Surveys have noted an erosion in public trust of government officials, but continued confidence in physicians and nurses. In this context, persuasion based on science, ethics and prudence, not on legal threats, should be the mandatory course of action for public health officials.
Physicians and nurses, educated and licensed professionals, dedicated to their patients’ health and welfare, do have an ethical obligation to take all reasonable steps to protect their patients. During a threatened flu pandemic, like swine flu, this includes, I think, getting a swine flu vaccination.
So why not require vaccination if they refuse? There are at least four reasons.
The first is symbolic: The practice of medicine (and nursing) is a voluntary one based on informed choice – and will hopefully remain this way. Forcing physicians and nurses to become unconsenting patients – even for a flu shot – undermines the consensual nature of the health care relationship, and at least suggests that if health care professionals can be forced to take a vaccination for the good of others, perhaps everyone else can, too.
The second reason is pragmatic.
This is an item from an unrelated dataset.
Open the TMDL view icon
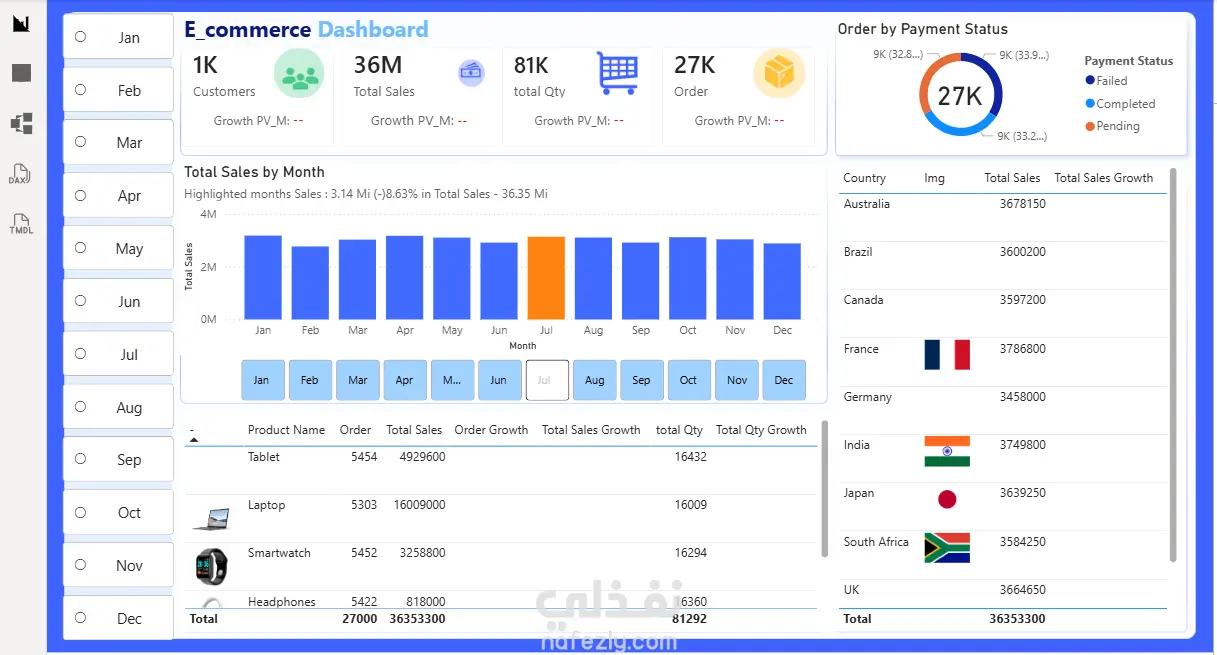This screenshot has height=655, width=1217. [21, 224]
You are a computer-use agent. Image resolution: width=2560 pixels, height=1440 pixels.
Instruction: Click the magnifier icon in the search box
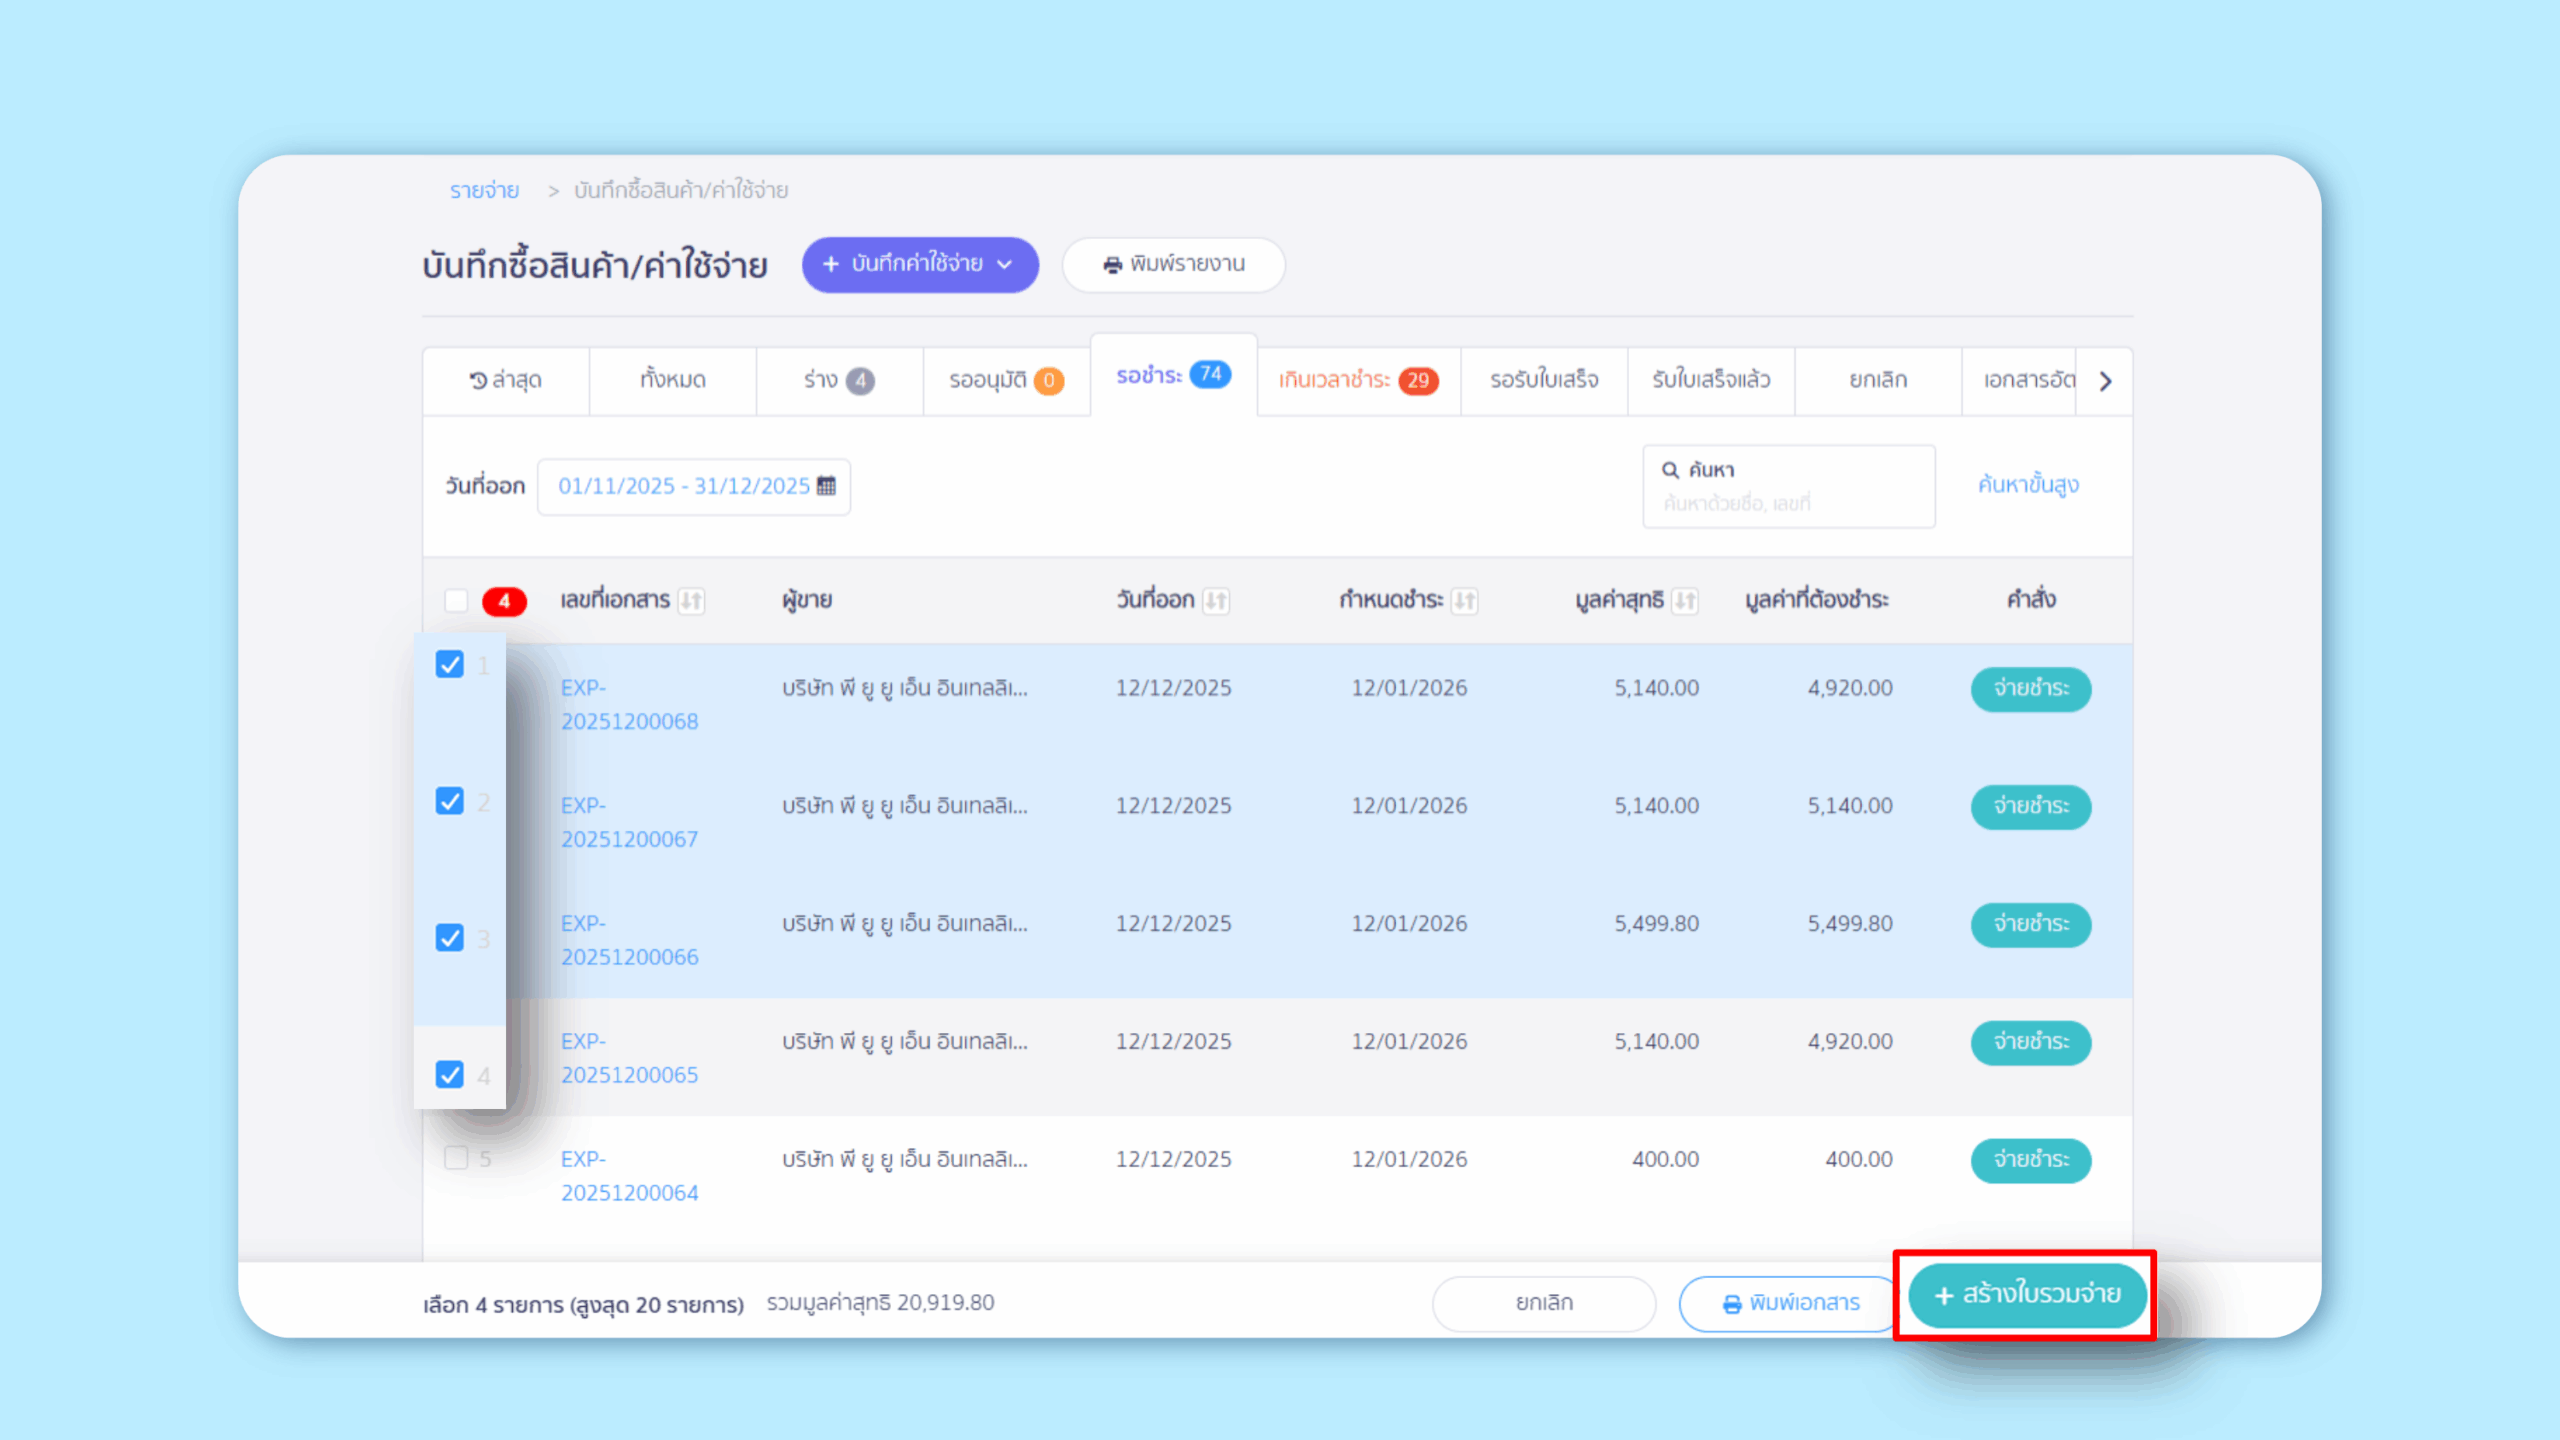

We are likely to get more physicians and nurses vaccinated in a well-planned and executed voluntary program (including providing the vaccinations at staff meetings, for example), than in a forced program that will draw and energize opposition.
Third, if enough physicians and nurses refuse vaccination, the mandate will be unenforceable, since no responsible public health official would try to close a hospital for failure to comply with the mandate in the midst of a flu epidemic.
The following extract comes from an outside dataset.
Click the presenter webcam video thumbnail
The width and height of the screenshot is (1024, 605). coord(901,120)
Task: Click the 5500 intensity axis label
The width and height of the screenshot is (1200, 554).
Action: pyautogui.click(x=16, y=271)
Fourth, the requirement that physicians and nurses be vaccinated as a condition of practicing medicine and nursing in health care settings will predictably confuse the public when clarity is critical.
The public will reasonably ask, if physicians and nurses won’t voluntarily take the swine flu vaccine, why should I? Do they know something I don’t? Why do all other government officials, including President Barack Obama, the secretary of Health and Human Services and the head of the Centers for Disease Control, all recommend that swine flu vaccination be voluntary – at least outside the U.S. military, where troops live in close quarters and a flu epidemic among the troops would substantially limit their ability to perform?
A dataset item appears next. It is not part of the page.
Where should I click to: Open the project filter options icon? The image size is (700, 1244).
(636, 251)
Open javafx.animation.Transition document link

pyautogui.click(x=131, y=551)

Does anyone in authority really know what’s going on? And if this new mandate is a response to the threatened swine flu epidemic, why does it apply to the seasonal flu as well – is there some new flu information that New York officials have that no one else has?
State Health Commissioner Dr. Richard Daines is right to note that seasonal flu vaccination rates among health care workers in New York have been too low in the past and need to improve. He is right to note the dedication of New York’s health care workers in the context of great uncertainty and possible risk, including the early days of the HIV/AIDS epidemic and SARS.
But he is wrong to transform a reasonable professional ethics obligation into what looks like an arbitrary and unnecessary legal obligation. He is treating seasonal flu and swine flu vaccination the same – requiring them both – even though he thinks that H1N1 is the much more important vaccination to get.
Public health officials should work with medical and nursing organizations to persuade them to recommend that their members be vaccinated, and state licensing boards should, if they find it appropriate, make the same recommendation, if they also find it appropriate.
Medicine, nursing and public health are much stronger, and send a much more effective message to the public, when they work together than when they work at cross purposes.
And to the extent that the commissioner wants to protect health care workers themselves, the focus should not be entirely on vaccinations, but should include the health care institution environment, including hospital infection control procedures, adequate supplies of respiratory masks, and reasonable sick leave and worker compensation policies.
The ultimate measure of success or failure of a swine flu vaccination program will be in lives saved and lives lost. The most effective way to maximize the numbers of the public being vaccinated is to send the message that physicians and nurses believe this is the most reasonable approach to take to prevent wide-scale death and disease from the swine flu.
Legal threats and mandates undercut that public health message and will backfire.